Ein Jahr nach Radetzkys Tod mündet die Schlacht von Solferino, in der Kaiser Franz Joseph selbst seine Truppen gegen die Armeen von Sardinien-Piemont und Frankreich kommandiert, in einem Fiasko. Mit Sol ferino verlieren die Habsburger auch die Lombardei.
Noch einmal dient Radetzky einem militärischen Zweck. Angesichts der heranrückenden sowjetischen Armee versucht im April 1945 eine Gruppe von Nazi-Gegnern und Wehrmachtsoffizieren Wien vor einer Schlacht zu bewahren. Der Plan für eine kampflose Übergabe trägt die Bezeichnung „Operation Radetzky“. Der Plan fliegt auf und scheitert.
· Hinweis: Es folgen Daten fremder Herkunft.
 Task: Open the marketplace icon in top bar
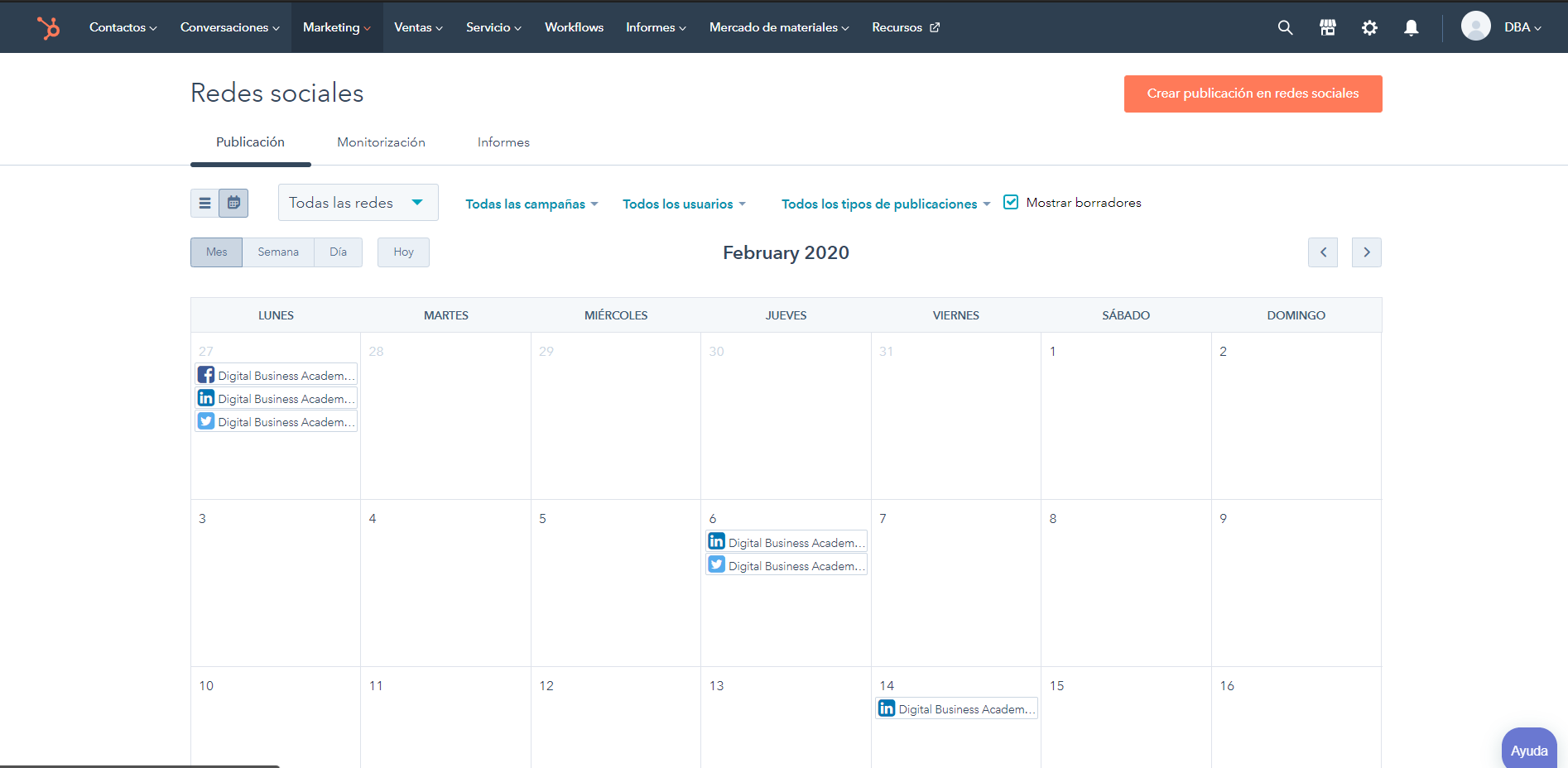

Radetzky heute. In Mailand findet sich ein schickes Café, das sich nach dem einst verhassten österreichischen Kommandanten nennt. In Wien, Klagenfurt und Graz tragen Straßen seinen Namen. Und Jahr für Jahr klatschen am Neujahrstag begeistert Zuhörer mit, wenn die Wiener Philharmoniker beim Neujahrskonzert als Zugabe den Radetzkymarsch spielen. Die wenigsten kennen den blutigen Hintergrund dieses Marsches.
Lexikon #
Lombardo-Venetien: Ein Königreich aus dem Nachlass Napoleons, das beim Wiener Kongress dann an die Habsburger fiel. Mailand wurde übrigens schon 1714 österreichisch. Sardinien-Piemont: Das Königreich Sardinien-Piemont unter dem Haus Savoyen spielte bei der Einigung Italiens eine bedeutende Rolle. 1861 wurde Viktor Emanuel I. von Sardinien zum ersten König von Italien gekrönt. Venedig: Gehörte bis 1866 zur Habsburger-Monarchie. Nach der Schlacht von Königgrätz kam die Lagunenstadt an Italien.